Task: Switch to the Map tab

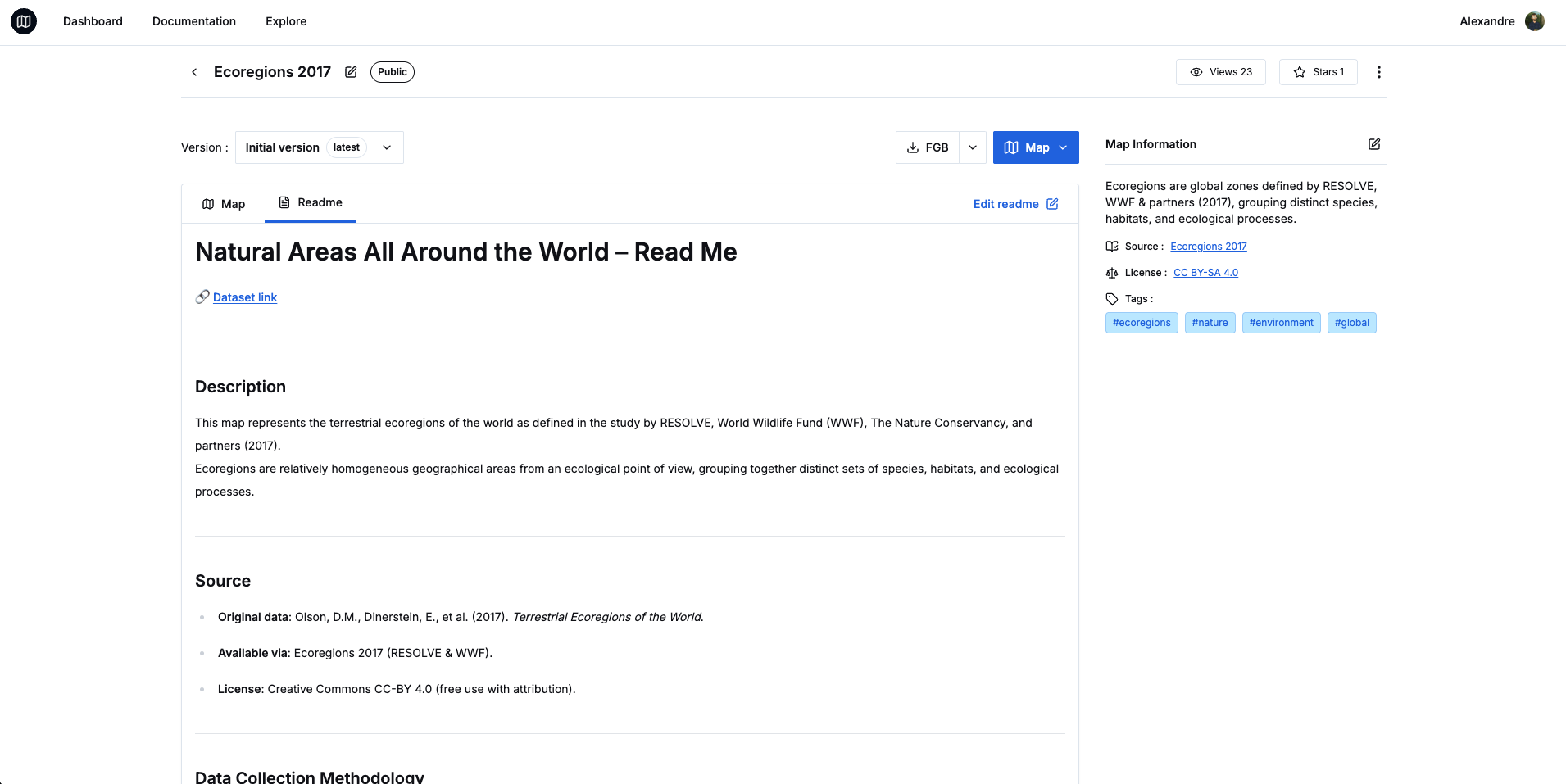Action: click(223, 203)
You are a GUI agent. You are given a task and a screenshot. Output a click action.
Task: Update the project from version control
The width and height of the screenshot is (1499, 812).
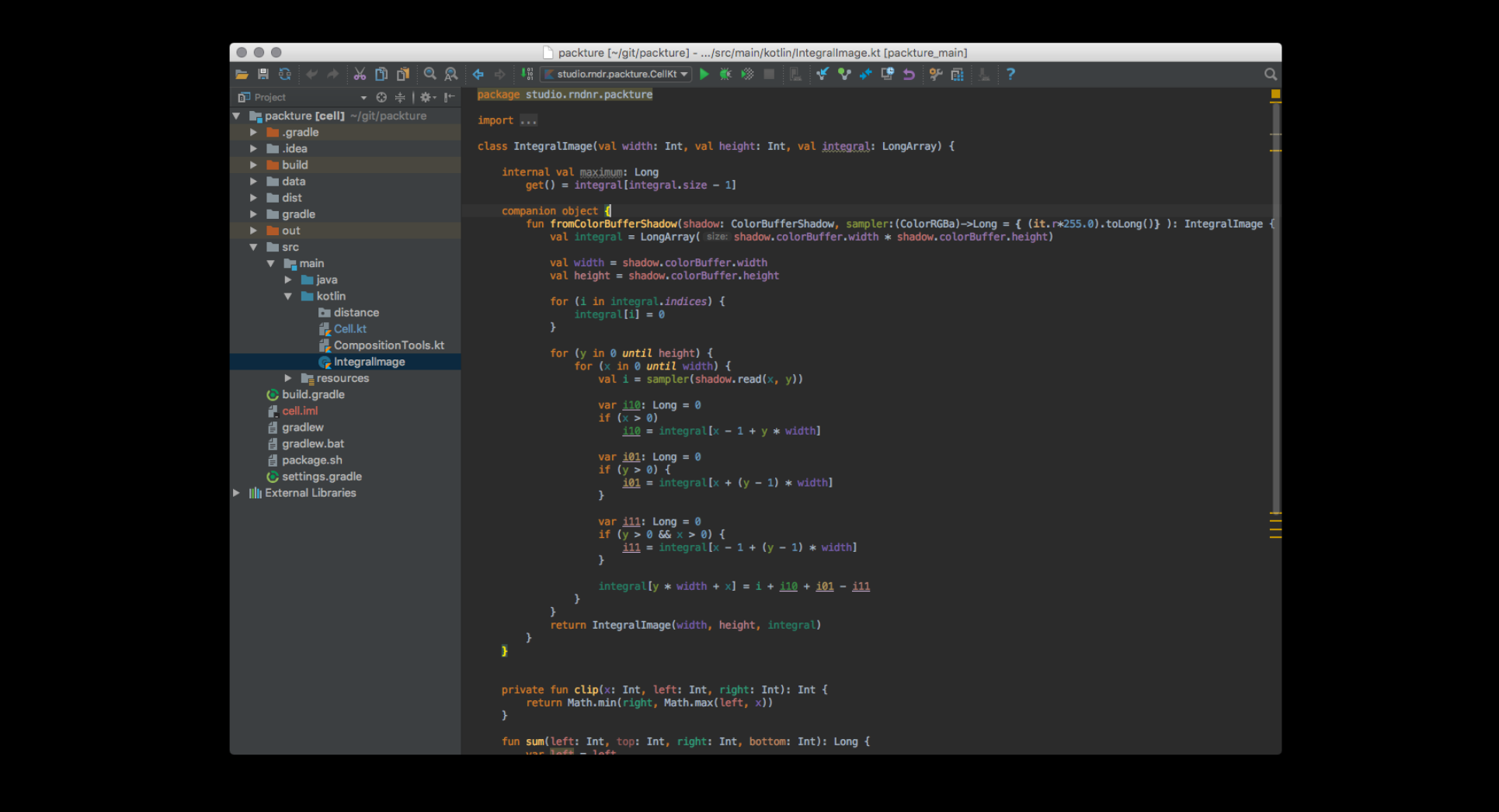pyautogui.click(x=822, y=74)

===

Task objective: Repeat each entry exactly as given; no pictures belong in the copy.

Finished task:
Task: Switch to the Map tab

Action: click(223, 203)
You are a GUI agent. You are given a task and a screenshot. Output a click action.
Task: Update the project from version control
The width and height of the screenshot is (1499, 812).
pyautogui.click(x=822, y=74)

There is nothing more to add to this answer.